Utility companies are benefiting from rising electricity usage, mainly from energy-guzzling data centers needed to scale Big Tech's artificial intelligence (AI) technologies, which has led many of NRG's peers to add tens of billions of dollars to their spending plans.
"Growing demand for electricity due to GenAI and the buildup of data centers means we need to form new, innovative partnerships to quickly increase America’s dispatchable generation," said Robert Gaudette, president of NRG's business and wholesale operations.
The company has signed Letters of Intent (LOIs) with two data center developers, PowLan and Menlo Equities, for power targets of 500 megawatts (MW) and 300 MW respectively in the initial phase. Work is expected to start in 2026.
The deals can potentially scale up to 6.5 gigawatts (GW), which analysts said bodes well for the company.
NRG also signed a project development agreement on Wednesday with power equipment maker GE Vernova GEV.N and construction company Kiewit's subsidiary, TIC, to develop up to 5.4 GW of new natural gas projects.

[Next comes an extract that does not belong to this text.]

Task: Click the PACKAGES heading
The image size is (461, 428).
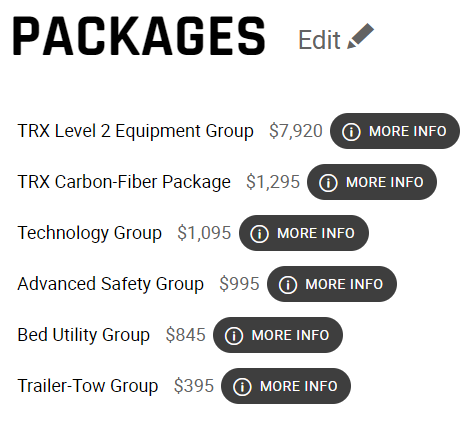Action: 139,36
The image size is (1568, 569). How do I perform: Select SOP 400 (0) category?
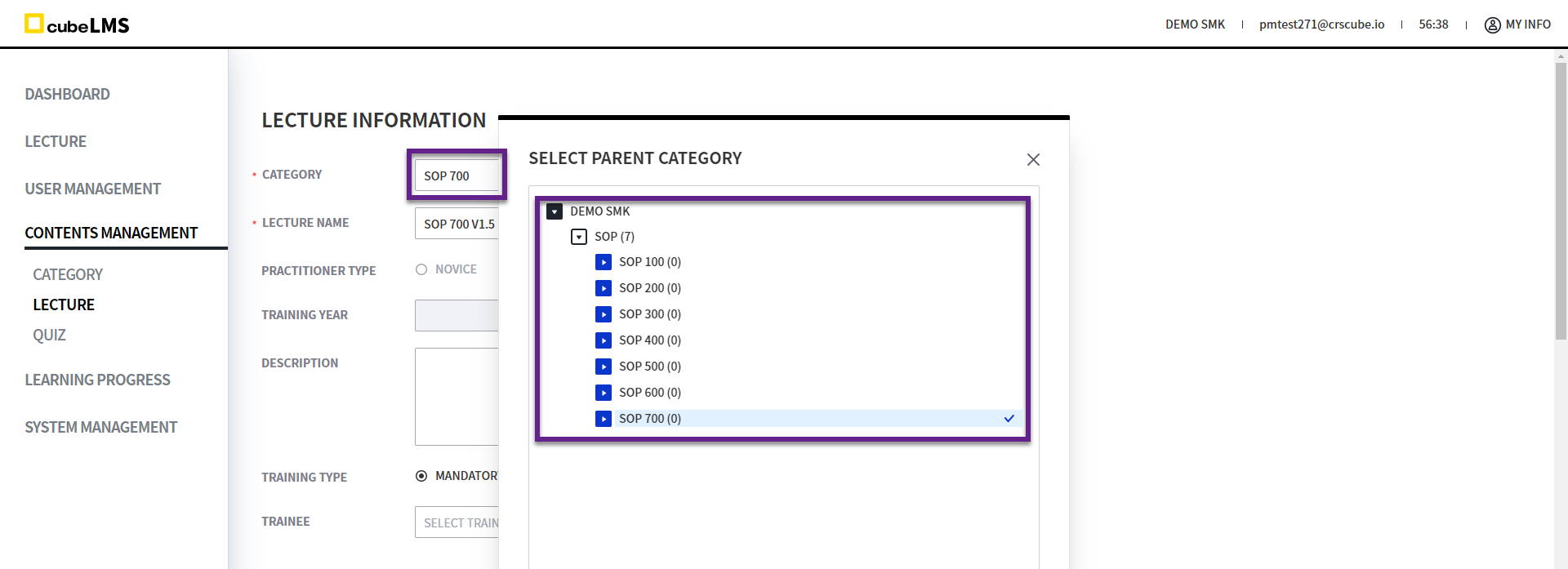click(649, 340)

For the quarter, NRG's fuel costs fell marginally from a year ago to $4.89 billion.
But quarterly adjusted core earnings at its Texas business unit, the largest contributor to profit, fell 14.4% to $327 million from a year ago, due to warmer winter weather.
This was offset by gains in the East and West segments.
The Houston, Texas-based utility posted an adjusted profit of $1.56 per share in the fourth-quarter, beating analysts' estimates of $1.29 per share.